» TEXTO DE ORIGEM:

Desde a morte da Pina, em 2009, especula-se sobre a manutenção do legado da grã-sacerdotisa da dança-teatro. 

A artista reinventou o conceito coreográfico surgido nos anos 1920, sob influência do impressionismo alemão, e tornou-se umas das maiores referências da dança contemporânea. 

Adolphe Binder, última diretora artística da companhia, foi demitida em julho, um ano após assumir a função. Antes dela, os sucessores de Pina no cargo foram Dominique Mercy e Robert Sturm, até 2013, seguidos por Lutz Förster. Os três são veteranos na Wuppertal, diferentemente de Binder, que não tinha relação direta com a coreógrafa e sua obra.

Cena de ‘Nefés’, do Tanztheater Wuppertal, que será encenada no Teatro Alfa
Cena de ‘Nefés’, do Tanztheater Wuppertal, de Pina Bausch, que será encenada no Teatro Alfa - Meyer Originals/Divulgação

Com o vácuo de poder, é difícil encontrar quem entrevistar sobre a companhia e sua volta ao Brasil com “Nefés”, criado por Pina em 2003 —até a conclusão desta edição, restavam poucos ingressos para a temporada paulistana. A última vez que o grupo alemão esteve por aqui foi em 2011.

Na crise atual, o conselho consultivo da Wuppertal avisa que não falará sobre o imbróglio sucessório. A companhia se restringiu a soltar uma nota oficial sem explicações sobre o afastamento de Binder, “necessário para restaurar a capacidade desta instituição cultural única de operar em plena capacidade”, segundo o comunicado.

É a fase mais difícil da companhia desde 2009, afirma Ruth Amarante, bailarina da Wuppertal há 27 anos.

» EXERCÍCIOS:
a – De acordo com o texto sobre a companhia de Pina Bausch, em que ano o grupo alemão esteve no Brasil pela última vez?
b – Reproduza do texto sobre a companhia de Pina Bausch o trecho que começa nas palavras "Desde a morte" e vai até as palavras "e sua obra.", inclusive.

» MATERIAL FORNECIDO:
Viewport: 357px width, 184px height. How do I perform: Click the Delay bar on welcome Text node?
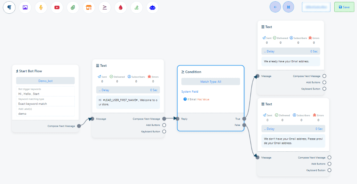pyautogui.click(x=128, y=90)
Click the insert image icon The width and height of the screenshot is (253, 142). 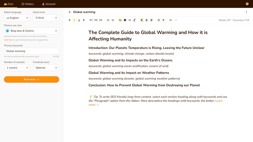pos(125,20)
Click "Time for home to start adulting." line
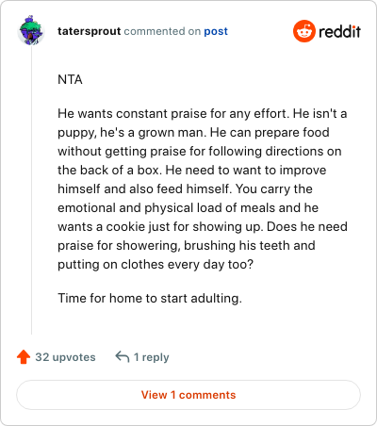Screen dimensions: 377x426 click(150, 298)

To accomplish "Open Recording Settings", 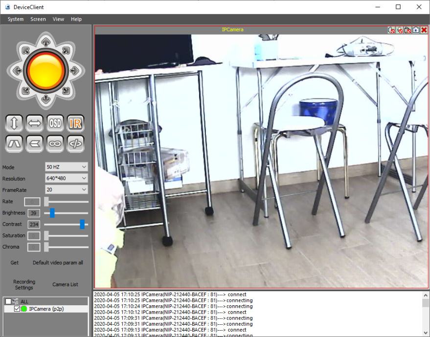I will point(24,285).
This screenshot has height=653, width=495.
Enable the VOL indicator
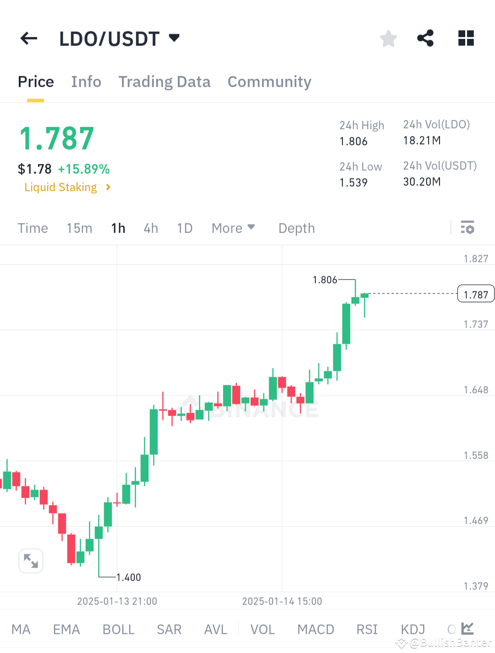[263, 630]
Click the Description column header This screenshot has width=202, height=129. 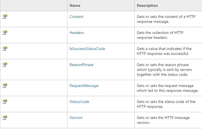(147, 5)
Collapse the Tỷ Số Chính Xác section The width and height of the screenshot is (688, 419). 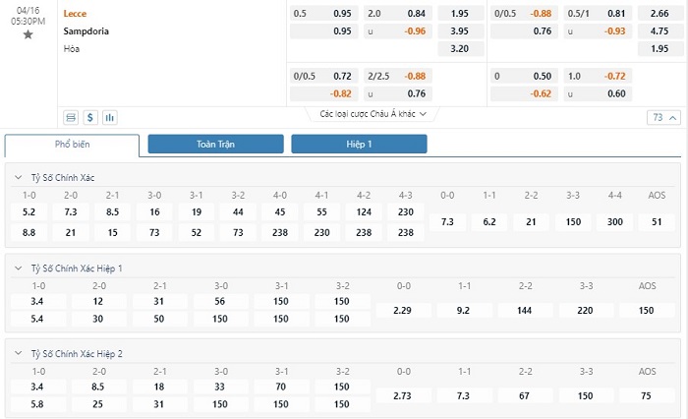[x=19, y=177]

» RESPOSTAS:
a – Em 2011.

b –
Desde a morte da Pina, em 2009, especula-se sobre a manutenção do legado da grã-sacerdotisa da dança-teatro. 

A artista reinventou o conceito coreográfico surgido nos anos 1920, sob influência do impressionismo alemão, e tornou-se umas das maiores referências da dança contemporânea. 

Adolphe Binder, última diretora artística da companhia, foi demitida em julho, um ano após assumir a função. Antes dela, os sucessores de Pina no cargo foram Dominique Mercy e Robert Sturm, até 2013, seguidos por Lutz Förster. Os três são veteranos na Wuppertal, diferentemente de Binder, que não tinha relação direta com a coreógrafa e sua obra.